Xultun'da son yaprağım bulundu. Kıyametimin tarihi değildir bu takvim, sana kavuştuğum anda, yazmayı, hesaplamayı, hatırlamayı bırakacağım mevsimlerdendir. İnan bana ben bilirim takvimdeki hakikati. Ama onlar bilmez oysa kıyametin tasviri kitaptaki kadar kavurucu ateşlerde değildir, bu dünyada aşkı arayan herkesin yüreğinde yanan ateştedir...

 Rumi'nin de dediği gibi. İlk hayat ve ikincisi arasında bir ömür vardır...Hiç bir şey bitmez. Ama her şey değişir. Korkma bu yüzden, ben kendimi bilirim ve şah-et kendimi bildiğimden şunu da bilirim ki, hiç bir şey bitmez Algos fakat emin ol ki her şey değişir...

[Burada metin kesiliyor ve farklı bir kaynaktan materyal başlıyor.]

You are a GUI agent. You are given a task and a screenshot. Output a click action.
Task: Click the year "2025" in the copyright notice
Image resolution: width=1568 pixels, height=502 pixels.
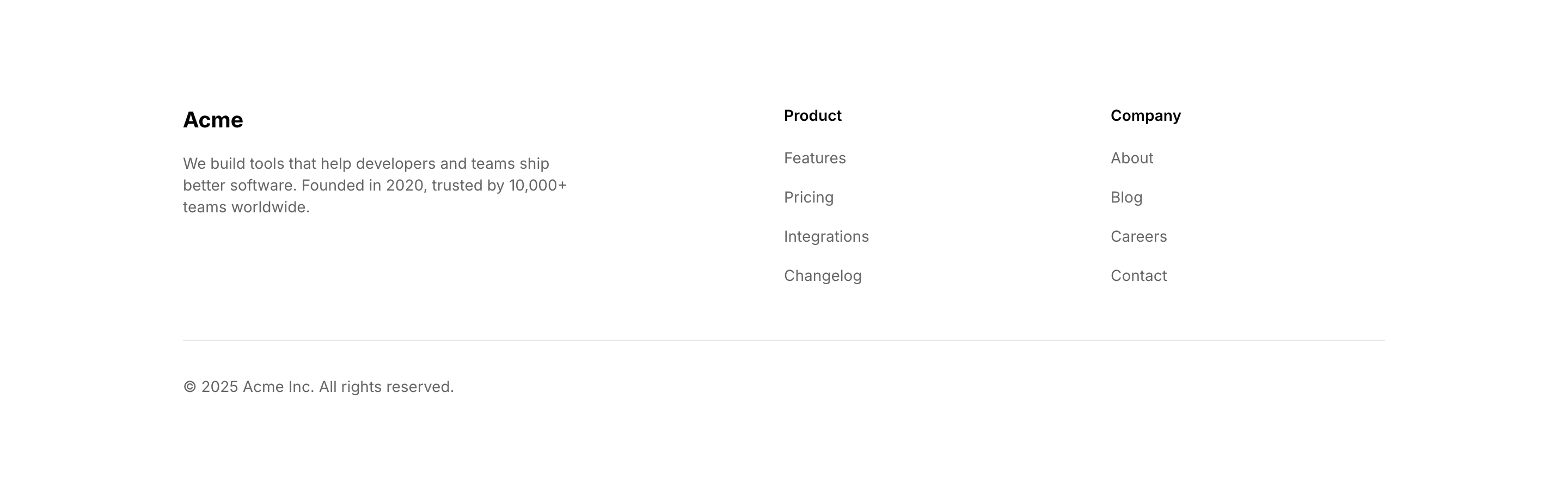(219, 387)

Sana artık uzun uzun yazmayacağım Algos...Bu artık son satırlarımdır. Pes ettiğimden değil, yorulduğumdan hiç değil. Bilirsin, ben pes etmem. Ben arkamı dönmem. Artık senin şarkını söyleyene kadar susacağım... Dediğim gibi, sen dar bir sokak ve ben o sokakta bestekar... Doğru. Herkes bu satırları okur ama hakikati sen bilirsin. Umarım o gün geldiğinde hakikati bana da öğreteceksin. Bende yıllarca sandığımda sakladığım o ''son'' parşömene seni yazıp yıllarının kederini sileceğim...Tamamen temiz bir parşömen bekleme, belki mahzenimden bulaşmıştır biraz toz, yılların verdiği küf kokusunu temizleyemem üstünden... Ama senin için tüm açık denizlerde rüzgara karşı kaldırırım başım dik Aktium muharebesinden döner gibi...

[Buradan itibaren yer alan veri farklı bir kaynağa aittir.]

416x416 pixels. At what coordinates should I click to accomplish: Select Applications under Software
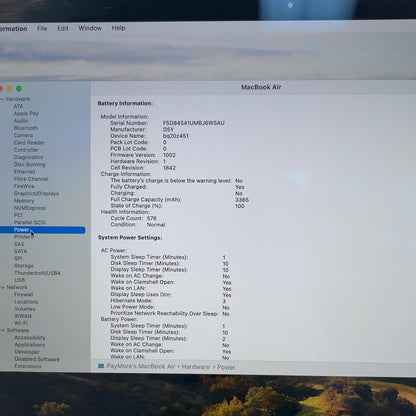[30, 345]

 Bilirsin bütün hikayelerin nasıl başladığını... Ya bir insan yolculuğa çıkar ya şehre bir yabancı gelir.  Ben o şehirim, sen şehirde yabancı. Bak tren raylarında, kusursuz bir rotada. Biliyorsun hangi mevsimdeyiz. Ocak geldi artık. Xultun'da bulduğun takvimimi yırt artık. Çünkü orada son tarih 12'yi göstermiş. Ben isterim ki zamana karışalım, yeri gelsin bir balçık gibi..

Bütün yolculuklar güzel şehirlere varmak için değildir Algos. Artık hangi şehirden geçersek geçelim cehennemimizi unutacağımız yer yine Kudüs'tür...  Ve inan ben şikayetçi değilim. 

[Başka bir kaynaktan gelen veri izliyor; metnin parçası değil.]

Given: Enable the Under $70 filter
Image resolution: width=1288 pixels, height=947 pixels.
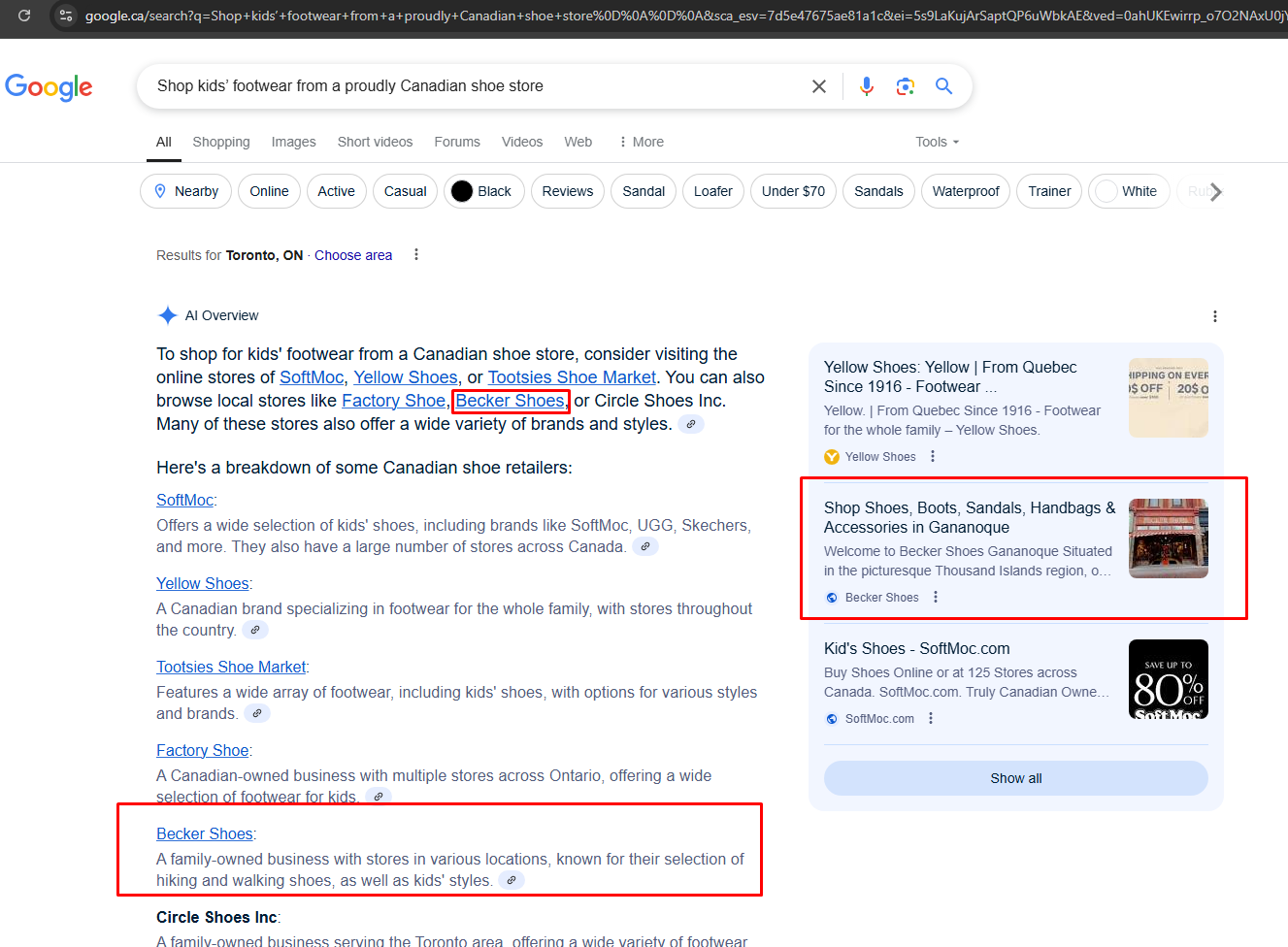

Herkes baktı bana, görmedi. Ama sen beni gördün, ben sana yazdım, seni hissettim. Bu yüzden dostluğumda senindir, dilimde, dinimde, zihnimde... Eğer istediğin buysa.. Ellerimi de verirdim fakat , çevirdim kafamı dün gece, yoktun. Aidiyet duygumdan mıdır bilmem, surlarımdan içeri sokamam kimseyi. Seni bekle-dim. Yıkmaya çalışan olursa da, zindanıma atar kendimi, sessizliğe hapsederim. Ve yine senin seferlerinden dönüşünü beklerim, vücudundaki yaraları sarmak için, ruhunu iyileştirmek, ruhumdan vermek için. Yıkılmam asla , sen mağlup olsan dahi ellerim yüreğimdeki zaferini kucaklar... 

Bende tüm seferlerimden mağlup döndüm Algos... Ama tüm yenilgileri unuttum...Yılmadım. Yalan değil, bazen ellerimde kendi kanıma bakıp rüyalarımda dahi ağladım. Bütün yaralarımın üstünü sardım... 59'da ilk satırları yazılmış o ''son şiir''de de dediği gibi.. Sen yoktun, ellerimle dokundum sana ve ellerim yüzümdeydi... Olsun, sorun değil... Son değil çünkü, bilirim.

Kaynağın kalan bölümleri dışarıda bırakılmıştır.